_TASK OBJECTIVE_: Copy out the entries below verbatim, from the line with "Choose the Custom time range option" to the line with "[1323, 286]", including both of those lines.

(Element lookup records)
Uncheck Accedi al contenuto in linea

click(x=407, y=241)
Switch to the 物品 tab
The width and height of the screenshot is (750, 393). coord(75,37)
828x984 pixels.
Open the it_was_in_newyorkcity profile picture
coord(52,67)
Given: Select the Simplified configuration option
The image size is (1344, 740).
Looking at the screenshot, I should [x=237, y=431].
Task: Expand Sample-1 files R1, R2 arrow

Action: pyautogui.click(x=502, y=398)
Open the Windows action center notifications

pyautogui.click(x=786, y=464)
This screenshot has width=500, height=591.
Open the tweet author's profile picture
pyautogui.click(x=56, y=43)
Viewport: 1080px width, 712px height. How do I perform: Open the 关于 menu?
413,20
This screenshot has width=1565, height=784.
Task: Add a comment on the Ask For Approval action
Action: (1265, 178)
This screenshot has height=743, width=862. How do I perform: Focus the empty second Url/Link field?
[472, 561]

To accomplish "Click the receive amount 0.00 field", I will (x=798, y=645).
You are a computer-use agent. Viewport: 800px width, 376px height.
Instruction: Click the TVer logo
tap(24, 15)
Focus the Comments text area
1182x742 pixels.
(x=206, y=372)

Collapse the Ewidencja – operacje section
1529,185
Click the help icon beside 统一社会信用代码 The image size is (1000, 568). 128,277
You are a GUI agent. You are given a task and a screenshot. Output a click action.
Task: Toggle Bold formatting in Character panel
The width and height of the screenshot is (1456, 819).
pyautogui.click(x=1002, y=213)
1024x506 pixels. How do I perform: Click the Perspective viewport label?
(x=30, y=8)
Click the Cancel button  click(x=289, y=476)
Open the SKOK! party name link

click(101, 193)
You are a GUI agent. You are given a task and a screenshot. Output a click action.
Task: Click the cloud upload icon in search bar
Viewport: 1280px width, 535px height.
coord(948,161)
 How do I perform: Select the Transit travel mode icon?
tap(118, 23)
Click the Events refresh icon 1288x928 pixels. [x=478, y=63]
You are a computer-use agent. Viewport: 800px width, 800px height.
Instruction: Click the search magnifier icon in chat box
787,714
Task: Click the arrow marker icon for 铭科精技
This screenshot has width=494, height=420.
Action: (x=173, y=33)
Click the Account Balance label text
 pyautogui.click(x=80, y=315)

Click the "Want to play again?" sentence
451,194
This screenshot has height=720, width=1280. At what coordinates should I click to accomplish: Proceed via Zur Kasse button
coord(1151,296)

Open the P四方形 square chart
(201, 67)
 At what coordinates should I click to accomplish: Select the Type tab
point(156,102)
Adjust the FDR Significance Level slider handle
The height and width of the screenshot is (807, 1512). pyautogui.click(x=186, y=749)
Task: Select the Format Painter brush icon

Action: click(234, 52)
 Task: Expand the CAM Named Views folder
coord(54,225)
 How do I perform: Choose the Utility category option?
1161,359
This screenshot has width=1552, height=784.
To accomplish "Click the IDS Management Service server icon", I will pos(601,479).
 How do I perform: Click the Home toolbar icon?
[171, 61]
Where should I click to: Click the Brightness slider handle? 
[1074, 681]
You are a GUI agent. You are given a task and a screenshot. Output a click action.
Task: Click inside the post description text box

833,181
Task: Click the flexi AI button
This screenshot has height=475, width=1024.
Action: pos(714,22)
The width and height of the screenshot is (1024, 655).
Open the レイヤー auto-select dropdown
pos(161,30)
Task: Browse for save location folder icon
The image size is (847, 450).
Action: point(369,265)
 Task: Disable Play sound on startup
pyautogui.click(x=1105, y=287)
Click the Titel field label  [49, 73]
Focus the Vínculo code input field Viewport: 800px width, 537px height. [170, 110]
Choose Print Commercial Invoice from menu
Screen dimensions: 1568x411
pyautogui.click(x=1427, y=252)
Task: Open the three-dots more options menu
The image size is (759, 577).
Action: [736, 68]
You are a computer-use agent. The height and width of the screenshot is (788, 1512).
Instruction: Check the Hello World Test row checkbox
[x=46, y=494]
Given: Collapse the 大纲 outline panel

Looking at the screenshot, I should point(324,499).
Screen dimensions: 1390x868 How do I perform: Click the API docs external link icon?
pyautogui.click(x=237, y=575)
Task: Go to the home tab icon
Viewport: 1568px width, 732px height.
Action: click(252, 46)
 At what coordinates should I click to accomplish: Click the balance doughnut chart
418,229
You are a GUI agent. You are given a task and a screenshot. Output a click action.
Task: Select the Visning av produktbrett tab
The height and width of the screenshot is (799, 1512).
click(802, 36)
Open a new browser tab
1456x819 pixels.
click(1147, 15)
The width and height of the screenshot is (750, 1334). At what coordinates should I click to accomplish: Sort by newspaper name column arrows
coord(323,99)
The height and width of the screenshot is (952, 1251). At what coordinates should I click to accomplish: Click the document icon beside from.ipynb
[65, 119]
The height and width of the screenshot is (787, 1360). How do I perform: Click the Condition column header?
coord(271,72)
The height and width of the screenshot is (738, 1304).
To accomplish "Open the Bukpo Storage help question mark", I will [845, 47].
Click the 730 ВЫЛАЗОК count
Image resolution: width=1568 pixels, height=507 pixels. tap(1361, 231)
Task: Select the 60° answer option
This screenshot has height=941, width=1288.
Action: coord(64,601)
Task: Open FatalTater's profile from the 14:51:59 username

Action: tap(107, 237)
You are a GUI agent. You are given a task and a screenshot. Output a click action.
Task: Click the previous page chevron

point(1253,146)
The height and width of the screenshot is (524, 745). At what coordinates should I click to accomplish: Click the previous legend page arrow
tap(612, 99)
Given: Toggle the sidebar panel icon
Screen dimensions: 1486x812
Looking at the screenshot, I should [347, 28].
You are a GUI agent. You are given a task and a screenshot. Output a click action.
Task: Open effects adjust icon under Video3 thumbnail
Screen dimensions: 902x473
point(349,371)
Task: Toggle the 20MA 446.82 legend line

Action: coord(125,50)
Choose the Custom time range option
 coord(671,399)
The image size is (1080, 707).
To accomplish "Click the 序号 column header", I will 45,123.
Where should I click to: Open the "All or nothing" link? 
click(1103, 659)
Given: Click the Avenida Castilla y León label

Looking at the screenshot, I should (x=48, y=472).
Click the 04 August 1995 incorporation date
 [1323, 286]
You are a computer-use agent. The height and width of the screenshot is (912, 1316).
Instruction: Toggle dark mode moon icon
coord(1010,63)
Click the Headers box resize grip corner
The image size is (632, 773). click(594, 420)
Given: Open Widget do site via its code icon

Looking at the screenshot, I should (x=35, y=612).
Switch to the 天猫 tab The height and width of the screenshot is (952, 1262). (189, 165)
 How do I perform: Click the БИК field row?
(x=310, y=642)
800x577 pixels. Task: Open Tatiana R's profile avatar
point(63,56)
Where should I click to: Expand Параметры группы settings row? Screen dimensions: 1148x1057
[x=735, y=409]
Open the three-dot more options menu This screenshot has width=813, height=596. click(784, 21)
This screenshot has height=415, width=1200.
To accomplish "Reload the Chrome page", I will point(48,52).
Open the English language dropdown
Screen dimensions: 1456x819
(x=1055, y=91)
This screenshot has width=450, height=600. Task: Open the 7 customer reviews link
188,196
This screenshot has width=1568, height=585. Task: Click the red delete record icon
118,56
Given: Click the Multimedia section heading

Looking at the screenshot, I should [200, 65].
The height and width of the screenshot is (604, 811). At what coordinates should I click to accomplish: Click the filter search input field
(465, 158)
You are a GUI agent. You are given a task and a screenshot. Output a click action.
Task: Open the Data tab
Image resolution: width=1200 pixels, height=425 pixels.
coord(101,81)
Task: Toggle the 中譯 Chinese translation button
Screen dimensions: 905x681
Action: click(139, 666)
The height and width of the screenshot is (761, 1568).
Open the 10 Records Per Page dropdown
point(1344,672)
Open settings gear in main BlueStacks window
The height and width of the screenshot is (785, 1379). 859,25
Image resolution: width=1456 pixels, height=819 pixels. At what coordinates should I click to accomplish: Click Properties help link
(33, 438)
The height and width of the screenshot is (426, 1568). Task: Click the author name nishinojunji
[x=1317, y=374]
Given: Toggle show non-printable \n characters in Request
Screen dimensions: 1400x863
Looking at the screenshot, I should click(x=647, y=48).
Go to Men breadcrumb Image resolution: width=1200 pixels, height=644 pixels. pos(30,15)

_ANSWER TO THIS EXERCISE_:
Choose the Custom time range option
 coord(671,399)
The image size is (1080, 707).
To accomplish "Click the 序号 column header", I will 45,123.
Where should I click to: Open the "All or nothing" link? 
click(1103, 659)
Given: Click the Avenida Castilla y León label

Looking at the screenshot, I should (x=48, y=472).
Click the 04 August 1995 incorporation date
 [1323, 286]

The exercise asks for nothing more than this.